Dian Lestari Ningsih, Sansandrin
·Bacaan 1 menit

VIVA – Covid-19 masih belum berakhir, tapi sudah hampir satu tahun lebih virus corona masih melanda Indonesia. Kini kasus angka positif virus corona di Indonesia semakin meningkat, sehingga pemerintah kembali menerapkan Pembatasan Sosial Berskala Besar (PSBB) di beberapa kota yang angka kasus positifnya tinggi.

Masyarakat pun diwajibkan untuk menjaga kesehatan agar tidak terpapar virus Covid-19. Dalam menghadapi wabah virus Covid19, banyak para pekerja yang terkena dampak negatif.

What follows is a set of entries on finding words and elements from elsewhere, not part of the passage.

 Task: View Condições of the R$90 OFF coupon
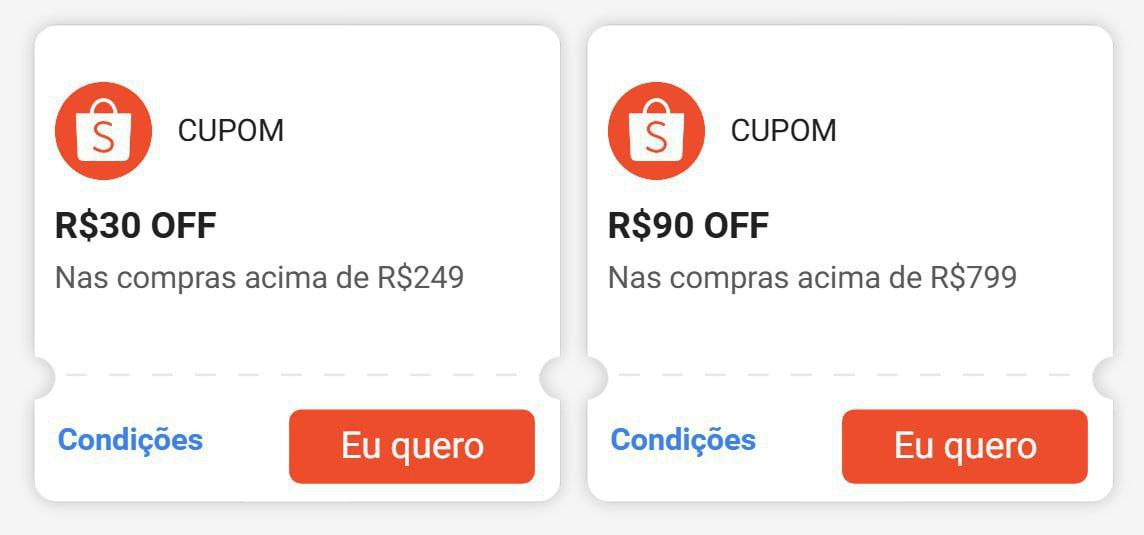pos(683,440)
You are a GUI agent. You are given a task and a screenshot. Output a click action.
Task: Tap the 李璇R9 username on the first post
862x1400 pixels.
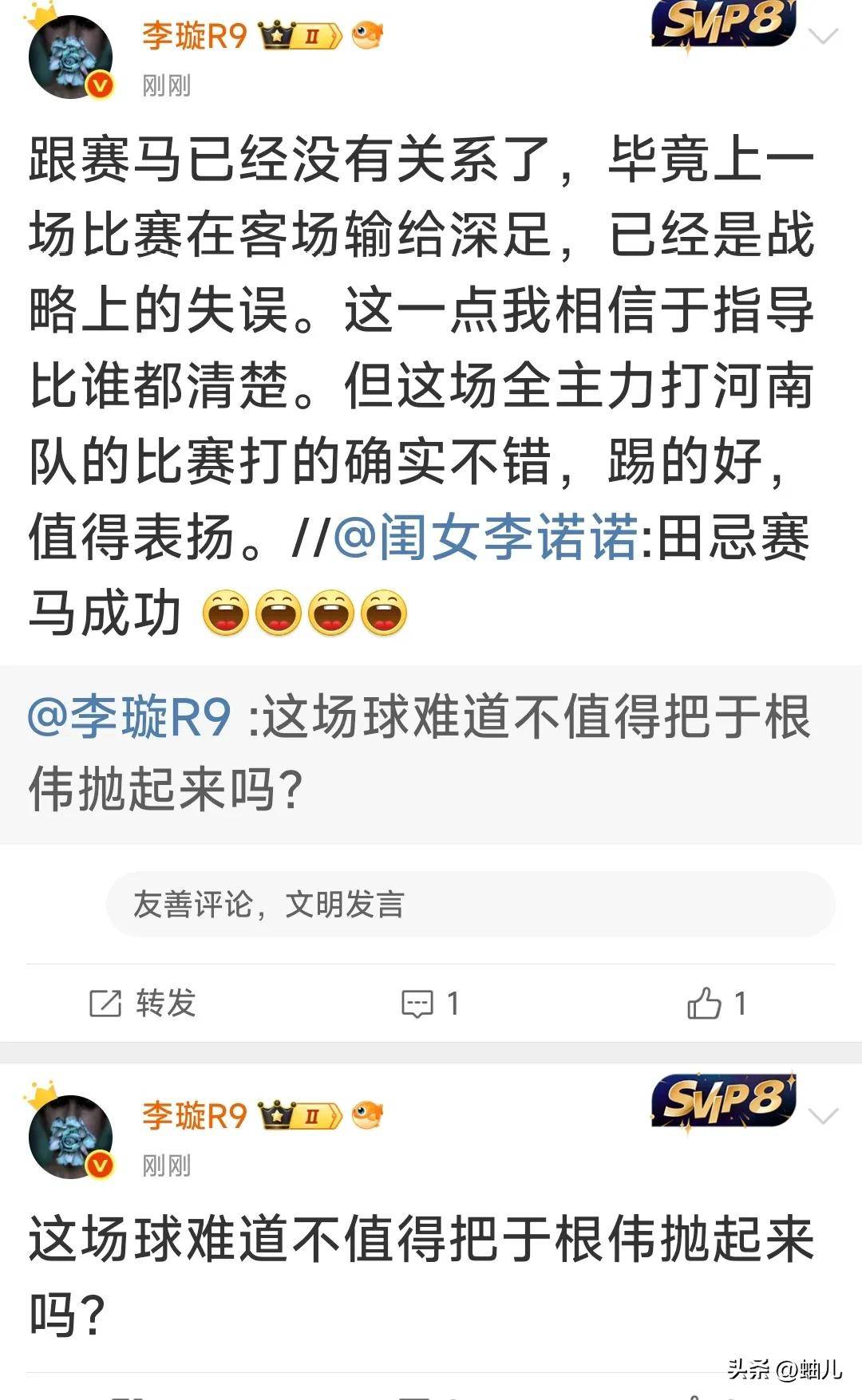[195, 36]
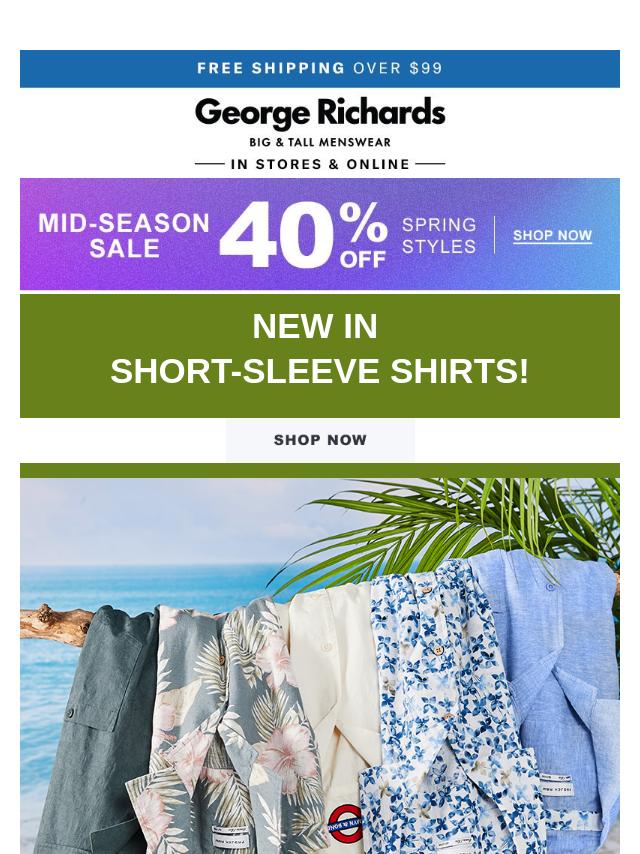
Task: Open the Free Shipping over $99 banner
Action: click(x=320, y=69)
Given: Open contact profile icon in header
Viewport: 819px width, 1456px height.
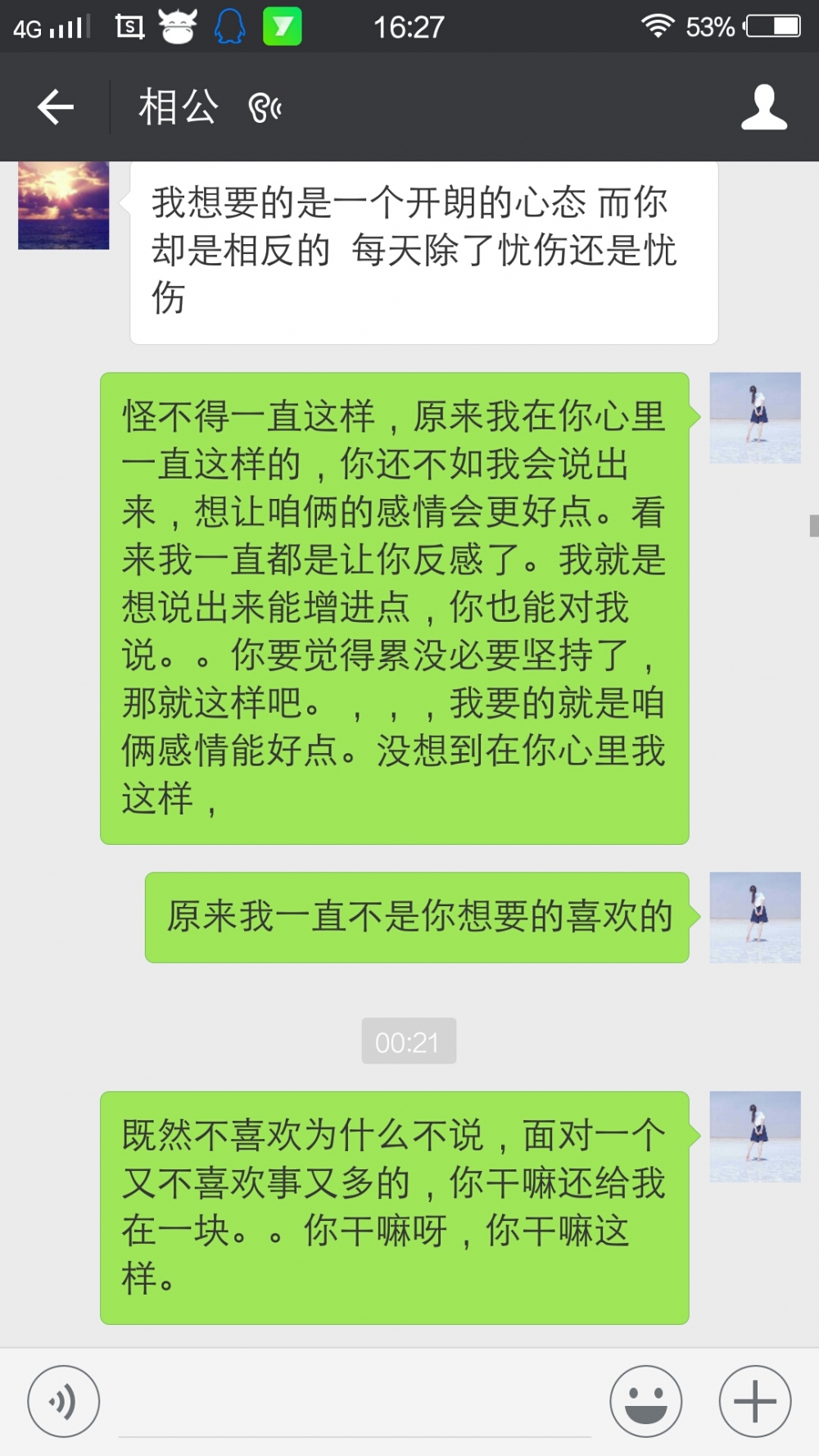Looking at the screenshot, I should 764,107.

Akibat dari adanya pandemi wabah ini ada yang kehilangan pekerjaaanya dan ada juga yang pendapatannya berkurang.

Dampak-dampak tersebut sangat dirasakan oleh banyak pihak, salah satunya para pekerja seni yang mengandalkan penghasilan dari kegiatan keseniannya. Akibat pandemi Covid-19, para seniman yang biasanya bekerja menampilkan sebuah karya kreativitasnya di panggung hiburan dengan adanya wabah ini, pertujukan kesenian yang menimbulkan kerumunan atau keramaian orang ditiadakan sehingga para pekerja seni kesulitan untuk mendapatkan penghasilannya.

Idha Jipo selaku seniman tari mengatakan, bahwa ekonomi sangat merosot. Sudah tidak ada harapan lagi untuk mendapatkan penghasilan dalam bekerja di bidang seni. Saat pandemi seperti sekarang ini ntuk mendapatkan penghasilannya, banyak orang harus banting stir menjadi pedagang gorengan setiap sore di pinggir jalan dekat rumahnya.

Menurut Idha Jipo di masa pandemi ini sangat susah untuk mendapatkan penghasilan termasuk bagi pekerja di bidang seni. Di mana mereka harus bisa mencari pekerja sampingan lain untuk memenuhi kebutuhannya . Cara agar aktifivitas pembuatan karya bagi pekerja seni tetap berjalan sekarang dilakukan secara daring (online), yaitu dengan menggunakan beberapa platform untuk menampilkan sebuah pertunjukannya.

Tetapi pada kesulitan dalam melakukan pertujukan sistem daring termasuk sulit mencari sponsor dalam keadaan seperti ini dan penghasilan tetap berkurang tidak sama seperti biasa. Dalam hal ini banyaknya para pekerja seni yang tidak mendapatkan penghasilan di masa pandemi Covid1.